-- Begin TASK MATERIAL --
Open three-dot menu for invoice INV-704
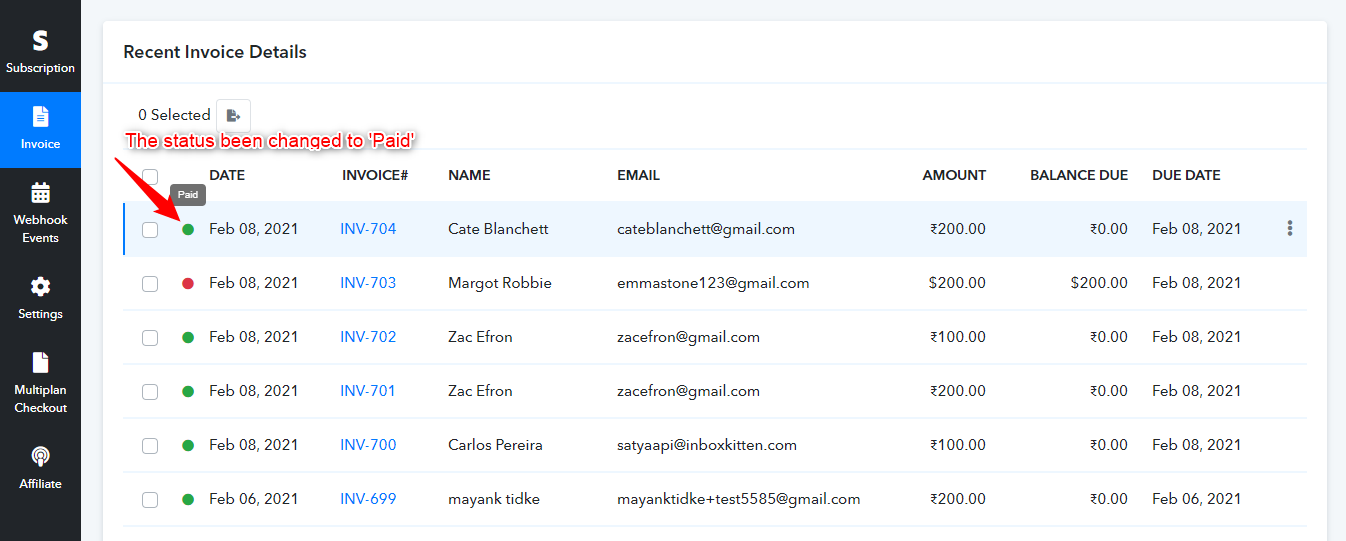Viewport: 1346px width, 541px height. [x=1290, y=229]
-- End TASK MATERIAL --
-- Begin TASK MATERIAL --
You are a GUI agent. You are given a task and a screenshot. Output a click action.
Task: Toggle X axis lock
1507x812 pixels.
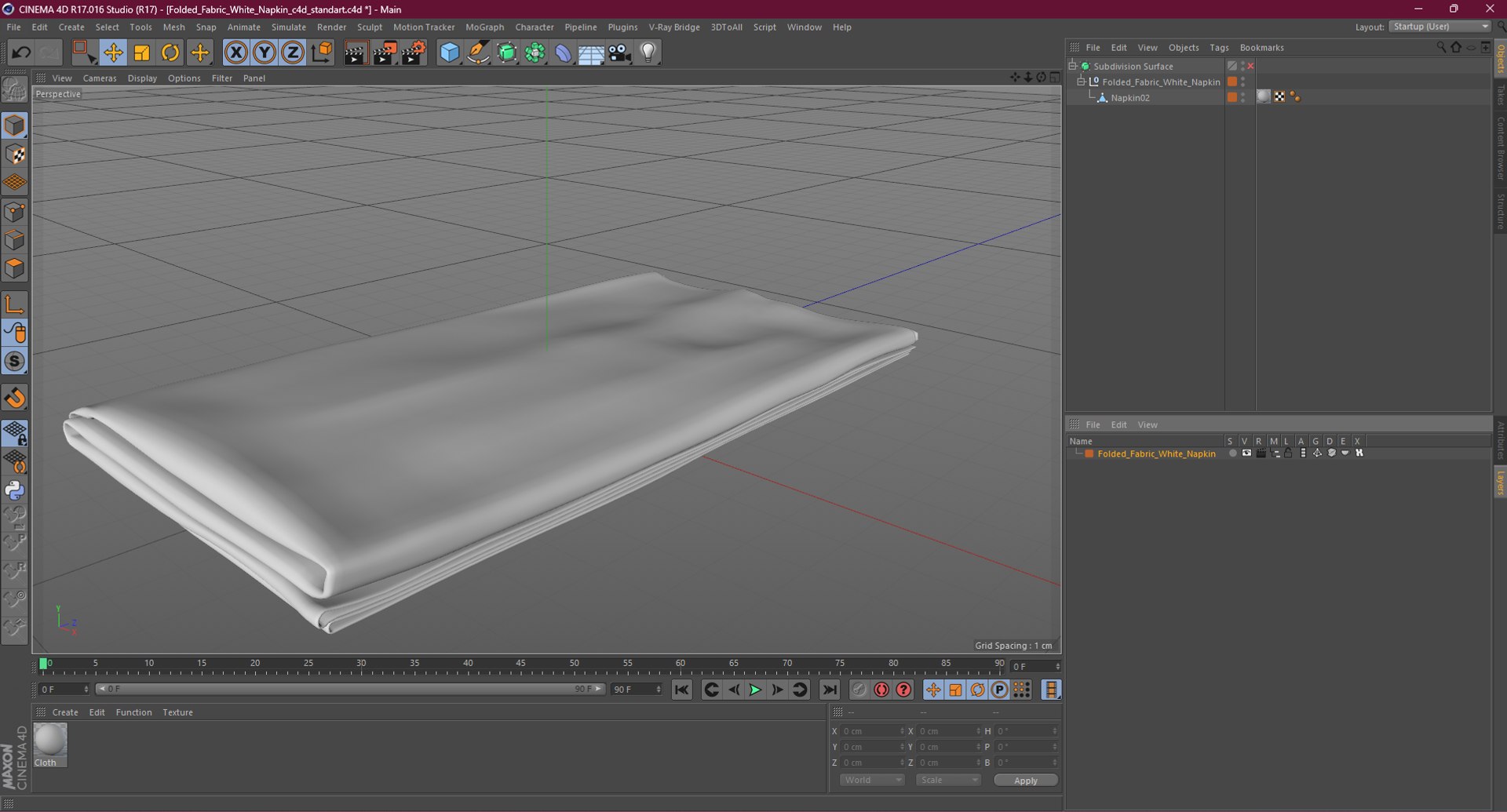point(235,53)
-- End TASK MATERIAL --
» CHALLENGE
Can you repeat word for word the rows from the line containing "You are a GUI" through the line containing "point(235,53)", both included, but without the pictures?

» EXERCISE SOLUTION
You are a GUI agent. You are given a task and a screenshot. Output a click action.
Task: Toggle X axis lock
1507x812 pixels.
point(235,53)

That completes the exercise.